CONTINUING Even as physical birth is only a starting point, so the new Christian needs to grow. Every word in the title of Richard Peace’s Pilgrimage: A Workbook on Christian Growth (Acton House) is significant. We are to be pilgrims, but too many Christians soon become settlers. Although there is plenty of text, Peace gives us a workbook with various devices to force serious interaction. We are to be Christian not merely in doctrine, but also in ethics, not merely in our relationship to the living Lord, but also to our fellow believers and our fellow humans. And Christians are to grow, not just up to a point from which we level off as in physical growth; our whole Christian lives are to be characterized by spiritual growth.

It is paradoxical that in a society where there is so much selfishness and boasting there is a wave of books both secular and Christian on improving one’s self-image or self-esteem. However, it was our Lord who told us to love our neighbors as ourselves. Failure in the former is yoked with failure in the latter. Hence a book like Cecil Osborne’s The Art of Learning to Love Yourself (Zondervan).

Fundamental to continued Christian growth is the persistent, personal study of God’s Word. Better Bible Study (Regal) by A. Berkeley and Alveira M. Mickelsen is a good elementary introduction to the principles and practice of interpreting the Scriptures.

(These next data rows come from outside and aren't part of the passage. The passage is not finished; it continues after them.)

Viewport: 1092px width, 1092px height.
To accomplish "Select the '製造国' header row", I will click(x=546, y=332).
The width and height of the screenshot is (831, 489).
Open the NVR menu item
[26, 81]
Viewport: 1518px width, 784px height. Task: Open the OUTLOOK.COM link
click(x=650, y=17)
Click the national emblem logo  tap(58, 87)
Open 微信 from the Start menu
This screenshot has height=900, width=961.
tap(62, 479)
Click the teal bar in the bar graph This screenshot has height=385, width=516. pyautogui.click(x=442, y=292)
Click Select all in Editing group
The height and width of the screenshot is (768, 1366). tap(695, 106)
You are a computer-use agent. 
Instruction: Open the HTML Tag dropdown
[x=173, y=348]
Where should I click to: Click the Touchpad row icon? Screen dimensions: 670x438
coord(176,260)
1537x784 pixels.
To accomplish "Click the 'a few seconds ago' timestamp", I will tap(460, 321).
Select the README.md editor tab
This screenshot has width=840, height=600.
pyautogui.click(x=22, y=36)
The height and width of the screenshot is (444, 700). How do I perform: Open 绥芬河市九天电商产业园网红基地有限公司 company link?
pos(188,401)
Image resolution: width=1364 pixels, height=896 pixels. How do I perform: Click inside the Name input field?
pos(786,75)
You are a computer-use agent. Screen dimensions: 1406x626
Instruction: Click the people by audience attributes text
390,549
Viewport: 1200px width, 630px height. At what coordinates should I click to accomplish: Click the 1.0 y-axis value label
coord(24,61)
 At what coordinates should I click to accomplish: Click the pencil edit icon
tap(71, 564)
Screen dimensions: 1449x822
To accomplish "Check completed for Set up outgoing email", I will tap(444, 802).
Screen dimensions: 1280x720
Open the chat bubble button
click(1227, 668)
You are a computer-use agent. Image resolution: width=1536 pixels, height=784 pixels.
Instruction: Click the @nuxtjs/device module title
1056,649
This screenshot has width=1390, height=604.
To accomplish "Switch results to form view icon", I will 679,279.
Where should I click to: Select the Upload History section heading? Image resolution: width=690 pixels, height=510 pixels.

THE FAMILY Last year’s selection of practical books led off with what we considered a pathfinder on explicit sex techniques within a Christian context. Sure enough, others are travelling down the path. But Intended for Pleasure: Sex Technique and Sexual Fulfillment in Christian Marriage (Revell) is not a pale imitation. The authors, Ed and Gaye Wheat, have long had a popular cassette series on the subject and some of their work was incorporated into last year’s book, The Act of Marriage by the LaHayes. Tim LaHaye in turn writes an appreciative foreword to this book. Until something better comes along, one or both of these books should be in every couple’s library.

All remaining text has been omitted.